---------- SOURCE TEXT
1 Reply Latest reply on Dec 20, 2005 7:49 PM by manik

    CacheLoader optimisations - JBCACHE-118 and JBCACHE-374

    manik

      Looking at JBCACHE-118 now.

      There is a reported inefficiency of calling loader.exists() before calling loader.get().

      We could call loader.get() directly, but since only attribs are stored in the cache loader, loader.get() returning null could mean the node does not exist or that the node does exist but doesn't contain any data. Which means that if loader.get() returns a null, we would THEN have to call loader.exist() to test whether the node exists in the first place.

      1) The most efficient thing I can think of is to mandate in the API that loader.get() ALWAYS returns a Map of data, an empty map if there is no data. A null ALWAYS means the node doesn't exist. But this may involve patching our CacheLoaders (easy) and clients patching their custom CacheLoaders (harder).

      The next best option depends on use case.

      2) If most nodes contain data then it is best to do a loader.get() followed by (maybe) a loader.exists().

      3) If most nodes are empty, then the current implementation of loader.exists() followed by loader.get() is better.

      I have both implementations with me at the moment, with a new test case (CacheLoaderMethodCallCounterTest) that counts how many times each cache loader method is called and this is how I determined the above.

      Does anyone have any idea of most common use cases? I hardly think many people would have caches of many nodes without any data in them (case 3 above) while I think the case of having nodes with data (case 2 above) is more common. I don't suppose there is any chance we could "enforce" a change in API semantics (case 1, most efficient), is there? :)
--------------------
---------- EXERCISE INPUT
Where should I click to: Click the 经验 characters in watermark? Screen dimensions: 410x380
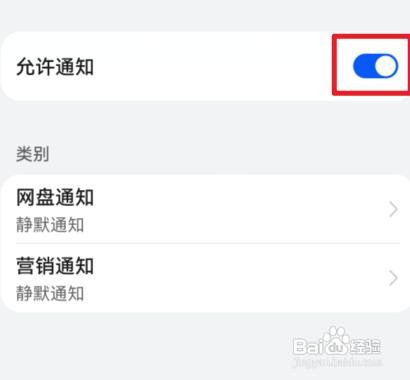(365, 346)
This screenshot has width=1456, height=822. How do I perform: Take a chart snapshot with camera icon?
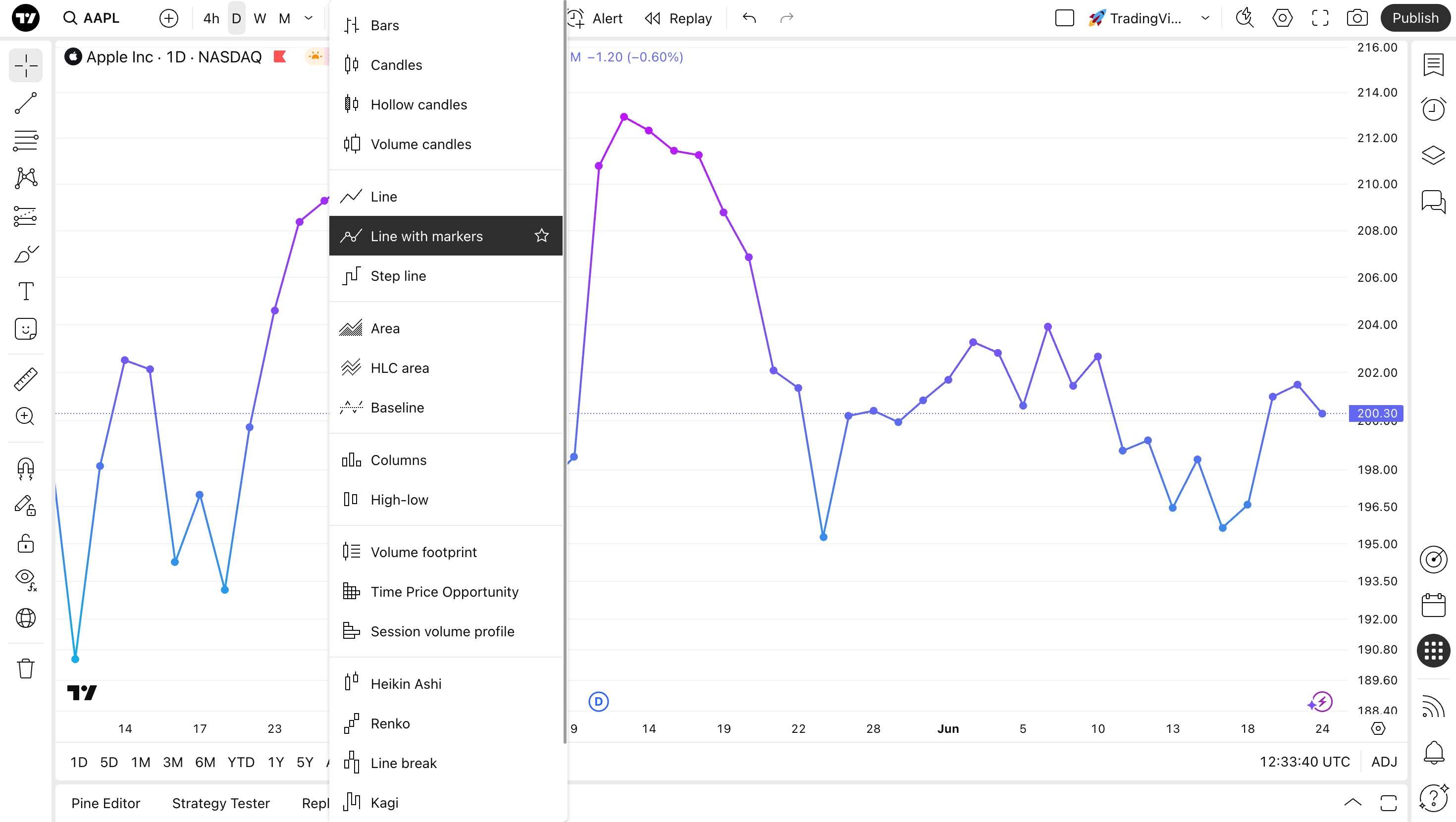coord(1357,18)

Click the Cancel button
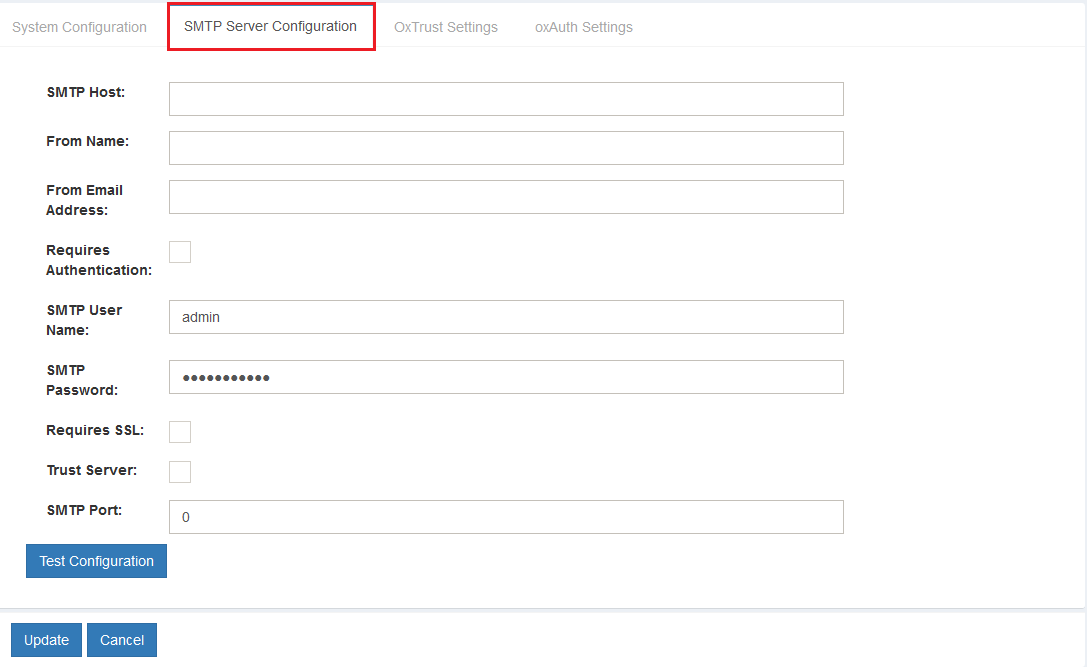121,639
--------------------
**WORK INSTRUCTIONS**
**a)** For each statement, say yes or no according to the cache loader thread, and quote the words of the thread that decide it: (i) Under the first option, a null returned by loader.get() would always mean the node does not exist. (ii) The poster thinks caches made up mostly of empty nodes are the more common case. (iii) The new test case counts how many times each cache loader method is called.
**b)** How many lines of the entries contain the word "Click", with case counting? Reply with the number alone.
The thread and the entries have nothing to do with each other.

**ANSWERS PROVIDED**
**a)**
(i) Yes: "A null ALWAYS means the node doesn't exist."
(ii) No: "I hardly think many people would have caches of many nodes without any data in them"
(iii) Yes: "counts how many times each cache loader method is called"

**b)** 2